The gel, applied daily to the shoulders, is a combination of nestorone, a type of progestin hormone, and synthetic testosterone. The nestorone lowers sperm count and natural testosterone levels, both in the testes and in the bloodstream. Unfortunately, low blood testosterone can lead to side effects like decreased sex drive and sexual function. The addition of synthetic testosterone to the gel is meant to keep levels of the hormone stable in men’s blood, hopefully counteracting these effects, while levels in the testes should stay low enough that they remain sterile.


Published studies dating back to 2009 show the NES/T gel appears to be safe and effective at suppressing men’s fertility. But its largest test is happening now, with researchers conducting a Phase IIB trial of around 400 men and their partners. A large interim analysis of the data is expected to be complete in 2023, but the early results already look very promising. Last summer, the researchers reported that 100 couples had completed the study and that the gel seemed to be more effective than the birth control pill and about as effective as long-acting reversible contraceptives for women, which are typically around 99% effective at preventing pregnancy.

Why They Did It

“Men have nothing other than permanent methods and condoms, which have a high failure rate, [for contraception]. So this is really an unmet need that we had to address,” said Regine Sitruk-Ware, one of the project’s lead coordinators and Distinguished Scientist at the Population Council.

Image for article titled A Male Birth Control Gel Is the Field's Most Promising Option in Years
Illustration: Vicky Leta

“Things have changed a lot since we first started working on this. The men that come into this study really wanted to take up responsibility,” said Christina Wang, principal investigator and researcher at The Lundquist Institute for Biomedical Innovation at Harbor-UCLA Medical Center.


Why They’re a Winner

Surveys have found that both many men and women would be interested in new male contraceptive options. But it’s been a difficult road to develop potential methods.
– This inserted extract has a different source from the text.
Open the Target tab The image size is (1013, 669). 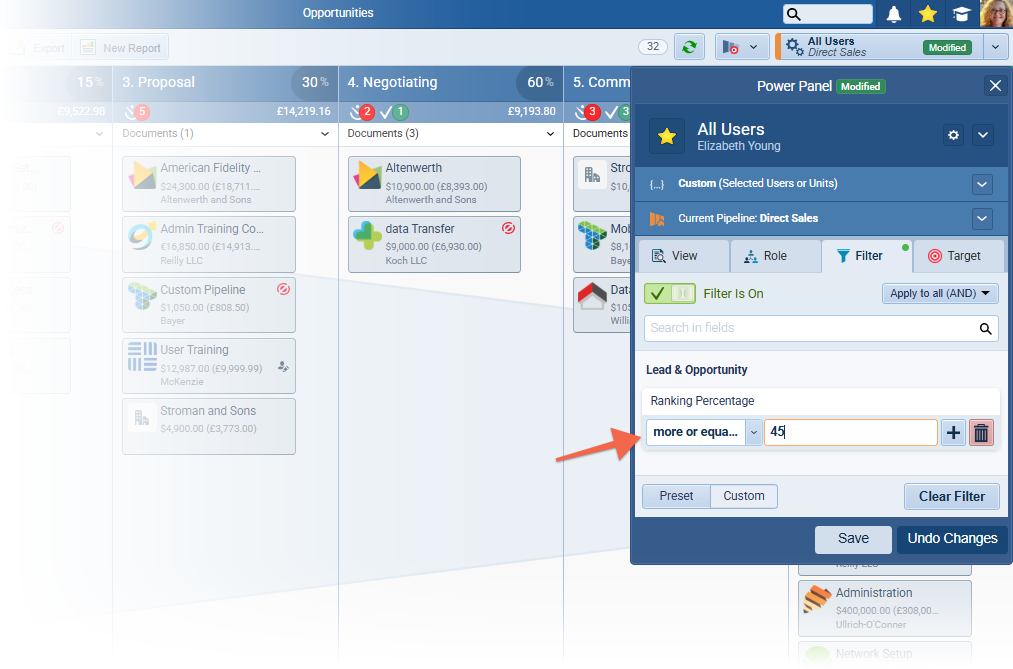point(953,256)
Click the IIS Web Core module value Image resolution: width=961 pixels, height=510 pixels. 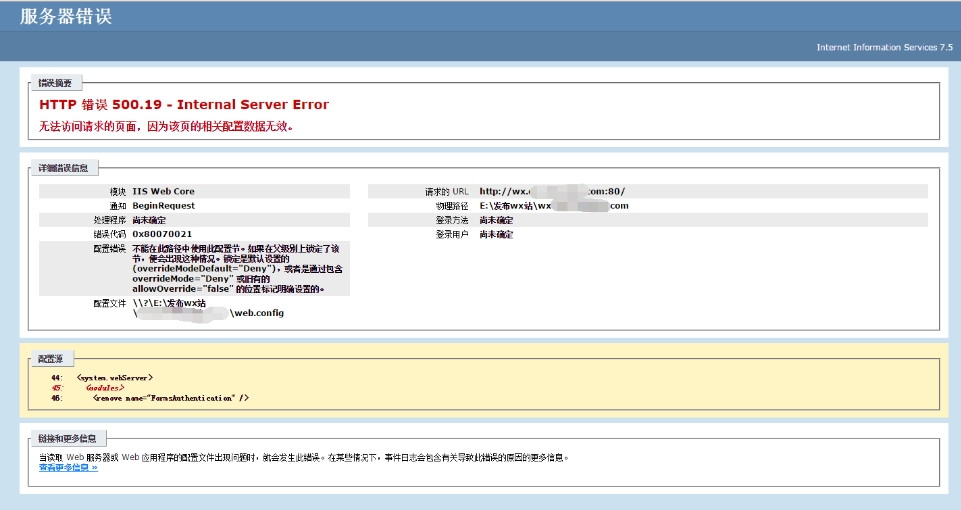(163, 191)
Some treatments have appeared effective but showed a greater risk of side effects than hoped for. Other drugs, like Risug and Vasagel—non-hormonal shots delivered to the testes—look promising but are languishing in clinical development. Options like hormonal and non-hormonal pills are still in the very early phases of research. The team’s NES/T gel likely won’t be the only male contraceptive available to the public in the near future, but it could very well be the first in a new generation of options.

What’s Next

The researchers plan to present their latest data to the Food and Drug Administration in spring 2023. Given the success they’ve seen so far, they’re hoping that the FDA will allow them to speed up the process and start a Phase III trial earlier than expected. The sooner that happens, and assuming the same positive results, the sooner the gel could reach the public. Another hurdle involves finding pharmaceutical companies willing to fund this continued research and the commercialization of the technology, though Sitruk-Ware says they’re already in talks with several interested partners.


The Team

The NES/T gel project is led by the Population Council, a nonprofit organization that has focused on reproductive health and HIV/AIDS research, particularly in the developing world. It’s also involved collaboration and funding from the National Institute of Child Health and Human Development, as well as research centers like The Lundquist Institute. The Phase IIB trial has relied on the cooperation of researchers and doctors at different study sites across the world, including in Chile, England, Sweden, and the U.S.